Denn Bremen hatte in 1992 ein „Minuswachstum“ von 0,6 Prozent, während die westdeutsche Ökonomie noch um 1,5 Prozent (Bruttoinlandsprodukt) wuchs. BAW-Ökonom Walter Heinemann möchte es dennoch als „verfrüht“ bezeichnen, jetzt schon wieder von einer Abkoppelung der bremischen Wirtschaft vom Bundestrend zu reden: Er rechnet das schlechte Jahr 1992 mit den guten Jahren 1990 und 1991 zusammen und siehe da, es bleibt ein kleines Plus für Bremen übrig. Außerdem, so Heinemann, sei die Zunahme der Arbeitslosigkeit in Bremen nicht so dramatisch wie die schlechten Wachstumszahlen das eigentlich nahelegen würden — im westdeutschen Vergleich.

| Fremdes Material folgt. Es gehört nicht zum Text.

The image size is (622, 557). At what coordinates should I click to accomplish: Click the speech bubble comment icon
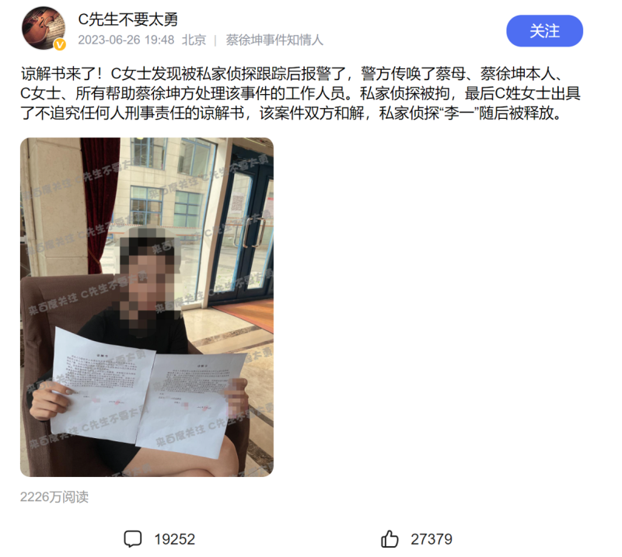[132, 539]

Wenn man aber nur ein wenig differenzierter die Zahlen analysiert, schwindet der verzweifelte Optimismus: Bremens Aufhol- Jahre seit 1988 haben viel zu tun mit der besonderen Stahlkonjunktur. Und Bremen verdankt die überdurchschnittlichen Wachstumsraten 1990/1991 der Tatsache, daß die an der Weser stark vertretene Nahrungs- und Genußmittel-Branche die ehemalige DDR versorgen konnte. Beides waren vorübergehende Geschäfte, keine dauerhaften strukturellen Verbesserungen für Bremen. Der massive Konjunktureinbruch des vergangenen Jahres mußte deshalb besonders einschlagen.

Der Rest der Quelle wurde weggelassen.